ADRIAN MARTIN ON ALAIN RESNAIS' WILD GRASS

Adrian Martin begins his Sight & Sound review of Alain Resnais' Wild Grass with the following:

It starts like a Brian De Palma movie, in a mode of full exhilaration. Shots of feet take us to a chic shopping centre. A voice-over informs us that a woman – Marguerite (Sabine Azéma), whose face will not be fully seen from the front until six and half minutes into the film – has special shoe requirements, and this specialness is what will kick off ‘the incident’ (the title of Christian Gailly’s novel) at the heart of the narrative. Point-of-view rules, but on a split register: both the character’s sensorial experience of her surroundings, and the camera’s insistent display of its own, peculiar way of seeing things. Sudden bursts of slow-motion linger on the saleswoman who thrills Marguerite (it is her secret), and eventually on the roller-blading thief who snatches her purse. Mark Snow’s musical score soars. Within the shoe shop itself, we could almost be watching a scene from Sex and the City: a rapid but luxuriant montage surveys shelves, brands, boxes.

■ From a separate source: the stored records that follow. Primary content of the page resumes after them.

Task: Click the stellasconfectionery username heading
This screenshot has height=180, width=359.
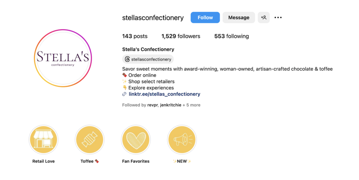Action: 153,18
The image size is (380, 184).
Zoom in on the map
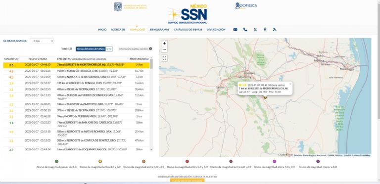pos(165,44)

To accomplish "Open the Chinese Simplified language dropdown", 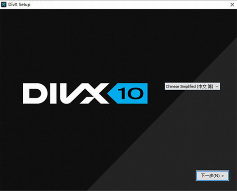I will [x=192, y=86].
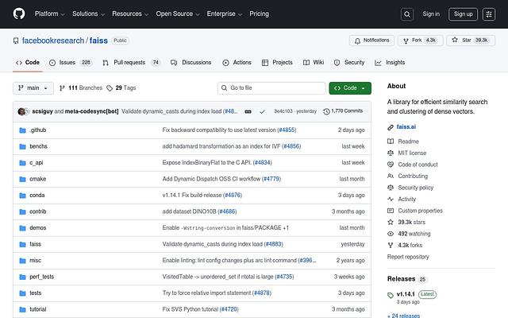The height and width of the screenshot is (318, 508).
Task: Open the main branch dropdown
Action: tap(33, 88)
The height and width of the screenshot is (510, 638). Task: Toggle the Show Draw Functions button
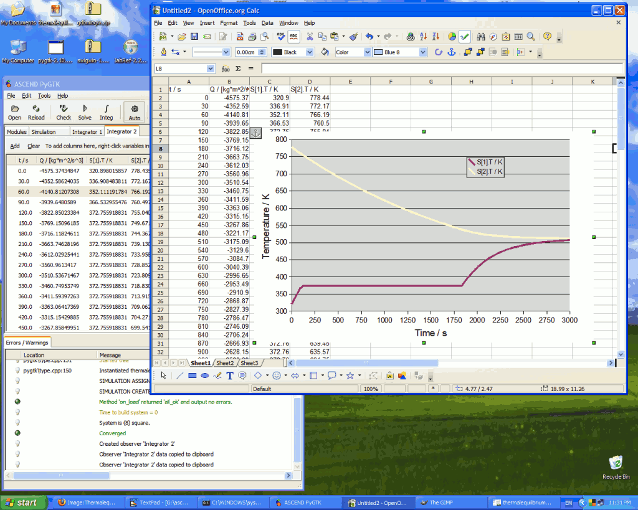pyautogui.click(x=464, y=37)
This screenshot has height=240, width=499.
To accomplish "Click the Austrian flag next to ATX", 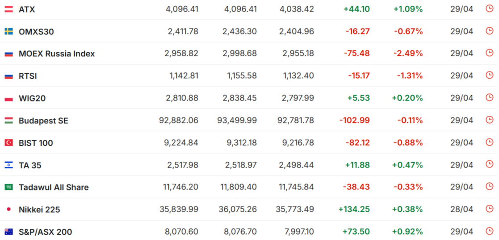I will (x=8, y=9).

Straight away, Alain Resnais’ masterful new film announces its proudly mixed-up character. Resnais is a director who has always complicated drama with comedy, realism with surrealism, philosophy with pop culture – and vice versa. Invention and surprise are his watchwords: as the French critic François Thomas once remarked, Resnais’ gambit as an artist is to outrage or confound viewers at the start of a film, but hold them in their seats to the very end.

RESNAIS AS OVERLOOKED INSPIRATION FOR DE PALMA
At the start of De Palma's 1962 short film Woton's Wake, the camera briefly pans over a set of books on a shelf. Included on that shelf amongst published screenplays by Ingmar Bergman, film theory books by Sergei M. Eisenstein, V.I. Pudovkin, and others, are separate published screenplays for two early films by Resnais: Hiroshima Mon Amour and Last Year At Marienbad. Armed with this fact, one can detect a seemingly conscious (though perhaps subconscious) strain of Marienbad in De Palma's early feature Murder a la Mod. The influence of Resnais on De Palma's work is worth investigating, especially now that it has come full circle to where a major critic sees De Palma in late-period Resnais.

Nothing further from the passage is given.